**Data for this exercise:**

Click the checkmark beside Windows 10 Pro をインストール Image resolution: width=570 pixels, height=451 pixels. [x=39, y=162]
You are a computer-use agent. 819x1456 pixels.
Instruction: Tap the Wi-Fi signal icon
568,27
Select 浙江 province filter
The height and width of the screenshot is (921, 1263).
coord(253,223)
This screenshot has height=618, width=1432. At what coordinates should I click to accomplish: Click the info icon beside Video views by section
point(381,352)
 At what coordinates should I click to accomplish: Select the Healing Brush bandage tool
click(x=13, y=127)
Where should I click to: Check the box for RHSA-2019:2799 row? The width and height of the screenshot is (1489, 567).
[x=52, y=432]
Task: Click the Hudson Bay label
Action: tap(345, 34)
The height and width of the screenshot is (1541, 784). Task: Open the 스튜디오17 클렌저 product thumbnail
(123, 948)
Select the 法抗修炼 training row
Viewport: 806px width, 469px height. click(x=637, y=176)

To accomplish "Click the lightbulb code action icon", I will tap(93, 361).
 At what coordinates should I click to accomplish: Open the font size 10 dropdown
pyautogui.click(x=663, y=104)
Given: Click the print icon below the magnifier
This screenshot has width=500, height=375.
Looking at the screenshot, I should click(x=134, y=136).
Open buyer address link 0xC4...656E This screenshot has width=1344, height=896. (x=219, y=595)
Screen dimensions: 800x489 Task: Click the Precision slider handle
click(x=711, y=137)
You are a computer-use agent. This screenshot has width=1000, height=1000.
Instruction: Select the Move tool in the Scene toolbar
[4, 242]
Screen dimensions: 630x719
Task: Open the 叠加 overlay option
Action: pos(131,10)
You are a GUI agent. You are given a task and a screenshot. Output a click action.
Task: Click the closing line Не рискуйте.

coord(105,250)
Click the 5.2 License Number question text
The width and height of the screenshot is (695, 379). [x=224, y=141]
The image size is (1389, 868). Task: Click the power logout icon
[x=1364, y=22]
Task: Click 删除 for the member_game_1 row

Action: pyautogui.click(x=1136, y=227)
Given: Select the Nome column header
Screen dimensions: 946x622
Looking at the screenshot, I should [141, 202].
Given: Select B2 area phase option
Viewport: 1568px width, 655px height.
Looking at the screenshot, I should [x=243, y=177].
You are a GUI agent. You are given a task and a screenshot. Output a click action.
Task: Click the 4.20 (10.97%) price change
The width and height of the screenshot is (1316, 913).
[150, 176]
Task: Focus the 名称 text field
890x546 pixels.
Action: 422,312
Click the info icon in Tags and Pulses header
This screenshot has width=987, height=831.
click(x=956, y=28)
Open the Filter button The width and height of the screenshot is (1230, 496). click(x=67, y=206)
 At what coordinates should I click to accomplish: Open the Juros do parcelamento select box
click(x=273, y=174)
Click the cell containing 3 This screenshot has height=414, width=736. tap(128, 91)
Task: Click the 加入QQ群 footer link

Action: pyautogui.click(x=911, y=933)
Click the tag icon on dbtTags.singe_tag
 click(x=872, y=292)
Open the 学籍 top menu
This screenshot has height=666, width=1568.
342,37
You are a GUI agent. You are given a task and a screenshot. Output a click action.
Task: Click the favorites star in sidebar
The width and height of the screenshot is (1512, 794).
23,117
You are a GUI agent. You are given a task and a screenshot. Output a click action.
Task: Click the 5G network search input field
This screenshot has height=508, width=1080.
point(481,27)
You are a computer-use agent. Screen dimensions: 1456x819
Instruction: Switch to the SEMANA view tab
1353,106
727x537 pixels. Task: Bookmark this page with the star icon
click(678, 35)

**About this task:** Nothing but the lines from the one with "This screenshot has height=666, width=1568." through the last line of the data should appear; print them exactly.

**Final answer:**
This screenshot has height=666, width=1568.
342,37
You are a GUI agent. You are given a task and a screenshot. Output a click action.
Task: Click the favorites star in sidebar
The width and height of the screenshot is (1512, 794).
23,117
You are a GUI agent. You are given a task and a screenshot. Output a click action.
Task: Click the 5G network search input field
This screenshot has height=508, width=1080.
point(481,27)
You are a computer-use agent. Screen dimensions: 1456x819
Instruction: Switch to the SEMANA view tab
1353,106
727x537 pixels. Task: Bookmark this page with the star icon
click(678, 35)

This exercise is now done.